◆ The problem
Copy the rows below line for line, with no changes.
· · · · · · ·
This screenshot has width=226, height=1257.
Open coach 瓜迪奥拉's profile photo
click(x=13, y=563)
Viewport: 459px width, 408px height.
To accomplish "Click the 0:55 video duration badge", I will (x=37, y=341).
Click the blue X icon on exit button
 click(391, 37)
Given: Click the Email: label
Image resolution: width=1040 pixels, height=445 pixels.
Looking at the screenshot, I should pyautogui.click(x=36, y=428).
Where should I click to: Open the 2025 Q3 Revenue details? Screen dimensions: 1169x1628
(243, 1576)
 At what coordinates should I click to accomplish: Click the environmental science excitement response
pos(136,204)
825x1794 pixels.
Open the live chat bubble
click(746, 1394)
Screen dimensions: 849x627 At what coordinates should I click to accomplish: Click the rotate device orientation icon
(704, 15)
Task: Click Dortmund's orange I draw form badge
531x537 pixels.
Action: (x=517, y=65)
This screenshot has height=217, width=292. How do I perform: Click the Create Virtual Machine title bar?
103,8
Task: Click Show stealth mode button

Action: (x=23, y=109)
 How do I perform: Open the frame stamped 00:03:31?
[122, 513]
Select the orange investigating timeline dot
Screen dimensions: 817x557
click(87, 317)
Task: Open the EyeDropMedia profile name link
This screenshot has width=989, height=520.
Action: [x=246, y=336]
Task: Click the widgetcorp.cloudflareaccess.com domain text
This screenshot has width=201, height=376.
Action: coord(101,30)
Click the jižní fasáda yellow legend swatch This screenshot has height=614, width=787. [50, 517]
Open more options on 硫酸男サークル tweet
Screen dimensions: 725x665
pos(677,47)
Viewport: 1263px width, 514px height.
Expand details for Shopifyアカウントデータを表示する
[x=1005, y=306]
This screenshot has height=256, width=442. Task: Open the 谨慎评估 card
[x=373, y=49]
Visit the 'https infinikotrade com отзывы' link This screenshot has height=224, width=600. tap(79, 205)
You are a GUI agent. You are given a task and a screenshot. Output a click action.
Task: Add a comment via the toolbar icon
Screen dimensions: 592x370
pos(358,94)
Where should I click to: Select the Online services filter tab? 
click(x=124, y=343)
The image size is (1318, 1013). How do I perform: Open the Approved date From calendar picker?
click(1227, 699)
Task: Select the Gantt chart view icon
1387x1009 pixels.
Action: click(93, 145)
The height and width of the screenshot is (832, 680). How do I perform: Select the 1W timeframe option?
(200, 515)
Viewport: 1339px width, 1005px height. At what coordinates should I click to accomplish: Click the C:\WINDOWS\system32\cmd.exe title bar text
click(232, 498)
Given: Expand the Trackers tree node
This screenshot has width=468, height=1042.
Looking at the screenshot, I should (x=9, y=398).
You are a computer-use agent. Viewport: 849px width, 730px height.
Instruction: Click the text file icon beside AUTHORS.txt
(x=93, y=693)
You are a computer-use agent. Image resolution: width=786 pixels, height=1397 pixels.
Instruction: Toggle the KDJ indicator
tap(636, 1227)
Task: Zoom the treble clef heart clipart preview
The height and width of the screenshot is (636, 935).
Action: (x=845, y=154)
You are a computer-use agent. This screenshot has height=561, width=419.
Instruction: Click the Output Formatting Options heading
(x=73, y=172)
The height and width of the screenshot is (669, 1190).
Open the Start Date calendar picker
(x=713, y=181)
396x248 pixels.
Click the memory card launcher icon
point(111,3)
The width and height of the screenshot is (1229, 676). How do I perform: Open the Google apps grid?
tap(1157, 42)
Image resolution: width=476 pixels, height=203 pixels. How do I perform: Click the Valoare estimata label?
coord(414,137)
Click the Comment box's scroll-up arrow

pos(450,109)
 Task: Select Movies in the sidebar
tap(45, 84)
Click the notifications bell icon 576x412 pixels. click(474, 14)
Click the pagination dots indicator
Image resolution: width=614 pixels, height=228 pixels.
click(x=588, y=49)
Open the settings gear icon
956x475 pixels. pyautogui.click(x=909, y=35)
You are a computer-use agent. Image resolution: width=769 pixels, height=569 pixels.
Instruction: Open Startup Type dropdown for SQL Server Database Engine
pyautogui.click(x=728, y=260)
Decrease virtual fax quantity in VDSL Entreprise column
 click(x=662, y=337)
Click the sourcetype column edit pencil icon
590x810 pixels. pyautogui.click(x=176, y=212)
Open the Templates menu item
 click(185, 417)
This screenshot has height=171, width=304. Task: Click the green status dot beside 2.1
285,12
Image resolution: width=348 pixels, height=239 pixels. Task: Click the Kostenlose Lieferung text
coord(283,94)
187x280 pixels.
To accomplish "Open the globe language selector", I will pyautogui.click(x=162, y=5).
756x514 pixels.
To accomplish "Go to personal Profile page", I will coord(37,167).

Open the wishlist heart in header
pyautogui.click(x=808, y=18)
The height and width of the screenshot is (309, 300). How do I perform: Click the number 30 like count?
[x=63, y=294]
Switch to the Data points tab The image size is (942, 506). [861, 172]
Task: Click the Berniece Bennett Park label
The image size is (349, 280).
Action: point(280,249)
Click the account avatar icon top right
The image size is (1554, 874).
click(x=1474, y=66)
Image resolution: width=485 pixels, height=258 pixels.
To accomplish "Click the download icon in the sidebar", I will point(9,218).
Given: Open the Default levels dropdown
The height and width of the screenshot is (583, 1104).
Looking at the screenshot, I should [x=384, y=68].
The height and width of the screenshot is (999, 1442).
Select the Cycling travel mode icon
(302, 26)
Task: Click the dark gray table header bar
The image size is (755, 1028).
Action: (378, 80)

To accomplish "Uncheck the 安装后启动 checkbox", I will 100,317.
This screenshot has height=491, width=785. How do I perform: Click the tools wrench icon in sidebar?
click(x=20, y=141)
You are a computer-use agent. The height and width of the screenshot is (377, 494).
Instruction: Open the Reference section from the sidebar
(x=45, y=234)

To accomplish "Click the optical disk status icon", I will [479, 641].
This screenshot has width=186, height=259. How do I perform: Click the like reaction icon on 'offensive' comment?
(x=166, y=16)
· · · · · · ·
◆ Correct response
This screenshot has width=226, height=1257.
Open coach 瓜迪奥拉's profile photo
click(x=13, y=563)
Viewport: 459px width, 408px height.
To accomplish "Click the 0:55 video duration badge", I will (x=37, y=341).
Click the blue X icon on exit button
 click(391, 37)
Given: Click the Email: label
Image resolution: width=1040 pixels, height=445 pixels.
Looking at the screenshot, I should pyautogui.click(x=36, y=428).
Where should I click to: Open the 2025 Q3 Revenue details? Screen dimensions: 1169x1628
(243, 1576)
 At what coordinates should I click to accomplish: Click the environmental science excitement response
pos(136,204)
825x1794 pixels.
Open the live chat bubble
click(746, 1394)
Screen dimensions: 849x627 At what coordinates should I click to accomplish: Click the rotate device orientation icon
(704, 15)
Task: Click Dortmund's orange I draw form badge
531x537 pixels.
Action: (x=517, y=65)
This screenshot has height=217, width=292. How do I perform: Click the Create Virtual Machine title bar?
103,8
Task: Click Show stealth mode button

Action: (x=23, y=109)
 How do I perform: Open the frame stamped 00:03:31?
[122, 513]
Select the orange investigating timeline dot
Screen dimensions: 817x557
click(87, 317)
Task: Open the EyeDropMedia profile name link
This screenshot has width=989, height=520.
Action: [x=246, y=336]
Task: Click the widgetcorp.cloudflareaccess.com domain text
This screenshot has width=201, height=376.
Action: coord(101,30)
Click the jižní fasáda yellow legend swatch This screenshot has height=614, width=787. [50, 517]
Open more options on 硫酸男サークル tweet
Screen dimensions: 725x665
pos(677,47)
Viewport: 1263px width, 514px height.
Expand details for Shopifyアカウントデータを表示する
[x=1005, y=306]
This screenshot has height=256, width=442. Task: Open the 谨慎评估 card
[x=373, y=49]
Visit the 'https infinikotrade com отзывы' link This screenshot has height=224, width=600. tap(79, 205)
You are a GUI agent. You are given a task and a screenshot. Output a click action.
Task: Add a comment via the toolbar icon
Screen dimensions: 592x370
pos(358,94)
Where should I click to: Select the Online services filter tab? 
click(x=124, y=343)
The image size is (1318, 1013). How do I perform: Open the Approved date From calendar picker?
click(1227, 699)
Task: Select the Gantt chart view icon
1387x1009 pixels.
Action: click(93, 145)
The height and width of the screenshot is (832, 680). How do I perform: Select the 1W timeframe option?
(200, 515)
Viewport: 1339px width, 1005px height. At what coordinates should I click to accomplish: Click the C:\WINDOWS\system32\cmd.exe title bar text
click(232, 498)
Given: Expand the Trackers tree node
This screenshot has width=468, height=1042.
Looking at the screenshot, I should (x=9, y=398).
You are a computer-use agent. Viewport: 849px width, 730px height.
Instruction: Click the text file icon beside AUTHORS.txt
(x=93, y=693)
You are a computer-use agent. Image resolution: width=786 pixels, height=1397 pixels.
Instruction: Toggle the KDJ indicator
tap(636, 1227)
Task: Zoom the treble clef heart clipart preview
The height and width of the screenshot is (636, 935).
Action: (x=845, y=154)
You are a computer-use agent. This screenshot has height=561, width=419.
Instruction: Click the Output Formatting Options heading
(x=73, y=172)
The height and width of the screenshot is (669, 1190).
Open the Start Date calendar picker
(x=713, y=181)
396x248 pixels.
Click the memory card launcher icon
point(111,3)
The width and height of the screenshot is (1229, 676). How do I perform: Open the Google apps grid?
tap(1157, 42)
Image resolution: width=476 pixels, height=203 pixels. How do I perform: Click the Valoare estimata label?
coord(414,137)
Click the Comment box's scroll-up arrow

pos(450,109)
 Task: Select Movies in the sidebar
tap(45, 84)
Click the notifications bell icon 576x412 pixels. click(474, 14)
Click the pagination dots indicator
Image resolution: width=614 pixels, height=228 pixels.
click(x=588, y=49)
Open the settings gear icon
956x475 pixels. pyautogui.click(x=909, y=35)
You are a computer-use agent. Image resolution: width=769 pixels, height=569 pixels.
Instruction: Open Startup Type dropdown for SQL Server Database Engine
pyautogui.click(x=728, y=260)
Decrease virtual fax quantity in VDSL Entreprise column
 click(x=662, y=337)
Click the sourcetype column edit pencil icon
590x810 pixels. pyautogui.click(x=176, y=212)
Open the Templates menu item
 click(185, 417)
This screenshot has height=171, width=304. Task: Click the green status dot beside 2.1
285,12
Image resolution: width=348 pixels, height=239 pixels. Task: Click the Kostenlose Lieferung text
coord(283,94)
187x280 pixels.
To accomplish "Open the globe language selector", I will pyautogui.click(x=162, y=5).
756x514 pixels.
To accomplish "Go to personal Profile page", I will coord(37,167).

Open the wishlist heart in header
pyautogui.click(x=808, y=18)
The height and width of the screenshot is (309, 300). How do I perform: Click the number 30 like count?
[x=63, y=294]
Switch to the Data points tab The image size is (942, 506). [861, 172]
Task: Click the Berniece Bennett Park label
The image size is (349, 280).
Action: point(280,249)
Click the account avatar icon top right
The image size is (1554, 874).
click(x=1474, y=66)
Image resolution: width=485 pixels, height=258 pixels.
To accomplish "Click the download icon in the sidebar", I will point(9,218).
Given: Open the Default levels dropdown
The height and width of the screenshot is (583, 1104).
Looking at the screenshot, I should [x=384, y=68].
The height and width of the screenshot is (999, 1442).
Select the Cycling travel mode icon
(302, 26)
Task: Click the dark gray table header bar
The image size is (755, 1028).
Action: (378, 80)

To accomplish "Uncheck the 安装后启动 checkbox", I will 100,317.
This screenshot has height=491, width=785. How do I perform: Click the tools wrench icon in sidebar?
click(x=20, y=141)
You are a computer-use agent. The height and width of the screenshot is (377, 494).
Instruction: Open the Reference section from the sidebar
(x=45, y=234)

To accomplish "Click the optical disk status icon", I will [479, 641].
This screenshot has width=186, height=259. How do I perform: Click the like reaction icon on 'offensive' comment?
(x=166, y=16)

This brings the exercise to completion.